Collateral-specific: Equipment — condition, operability, compliance. Accounts — genuine, enforceable, no defenses/offsets, bona fide transactions.
6. Covenants
Affirmative: maintain collateral condition; insure (name Secured Party as loss payee); pay taxes; maintain legal existence; deliver periodic financial statements and collateral reports.
Negative: no sale/transfer/encumbrance without consent; no name/structure/jurisdiction changes without notice; no collateral relocation without consent; no action diminishing value.

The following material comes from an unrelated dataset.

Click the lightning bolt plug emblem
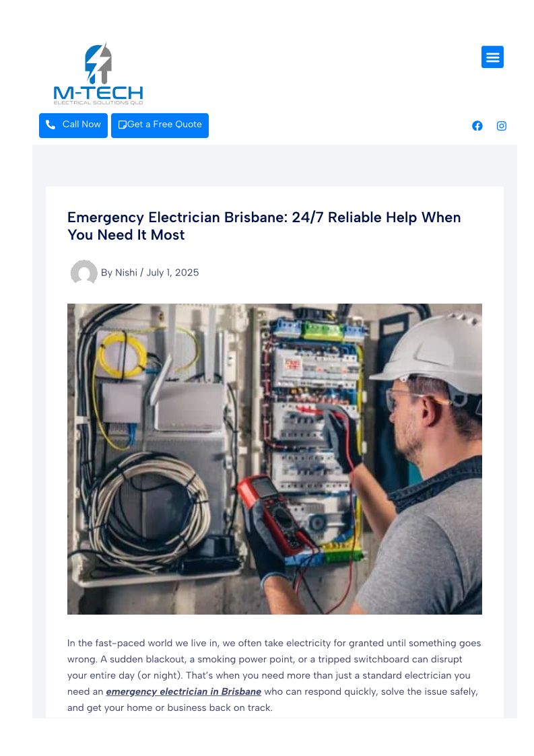Screen dimensions: 534x756 [98, 63]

Tailor to collateral type: inventory → minimum levels + regular reports; equipment → maintenance schedules + usage restrictions.
7. Events of Default
| Default Type | Cure Period |
|---|---|
| Payment default | Immediate |
| Rep/warranty breach | Immediate |
| Covenant breach (technical) | 10–30 days after notice |
| Bankruptcy/insolvency | Immediate |
| Cross-default | Per underlying agreement |
| Material adverse change | Immediate |
| Judgment exceeding threshold | Per negotiated threshold |
| Loss/damage to collateral | Immediate |
8. Remedies
Upon default, Secured Party may: accelerate all obligations; possess collateral by self-help (no breach of peace) or judicial process; dispose at public/private sale (commercially reasonable per UCC Art. 9); collect accounts directly from account debtors.

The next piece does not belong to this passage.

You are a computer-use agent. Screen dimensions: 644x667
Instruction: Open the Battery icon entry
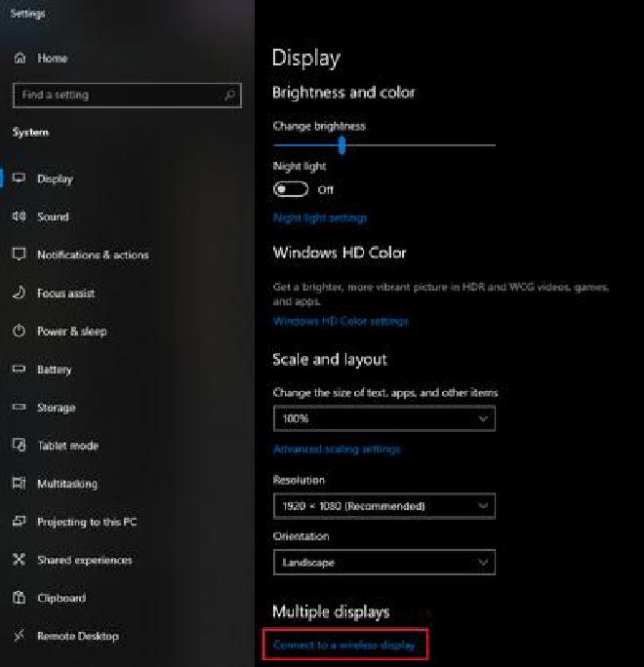tap(19, 370)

Application of proceeds: (1) collection/disposition expenses including attorneys' fees → (2) secured obligations → (3) surplus to debtor. Debtor liable for deficiency. Remedies are cumulative.
9. Governing Law & Administrative Provisions
- Governing law (contract): party-selected state law
- Governing law (security interest): UCC as adopted in debtor's location state (governs perfection/priority)
- Jurisdiction: exclusive; debtor consents to personal jurisdiction, waives inconvenient forum
- Include: jury waiver, severability, written-amendments-only, notice provisions, waiver (no waiver by delay), assignment (debtor restricted / Secured Party may assign), entire agreement merger clause, counterparts, further assurances (debtor must execute UCC-1s, amendments, continuations)
10. Execution
| Party Type | Requirements |
|---|---|
| Corporation | Authorized officer with title |
| LLC | Manager or authorized member per operating agreement |
| Partnership | General partner with binding authority |
| Individual | Simple signature; consider spousal signature for marital property |
| Notarization | Required only if collateral includes fixtures or filed in real property records |
Critical Checks
- [ ] Debtor legal name matches Secretary of State records exactly — minor variations defeat perfection
- [ ] Collateral description matches schedules/exhibits and underlying term sheet
- [ ] Description sufficient for both security agreement and UCC-1 filing
- [ ] All defined terms, cross-references, and party names internally consistent
- [ ] No gaps in debtor name, collateral specifics, or obligation terms
- [ ] Terms reconciled against term sheet or commitment letter
- [ ] UCC citations verified against applicable state's adopted version
No additional documents ship with this skill.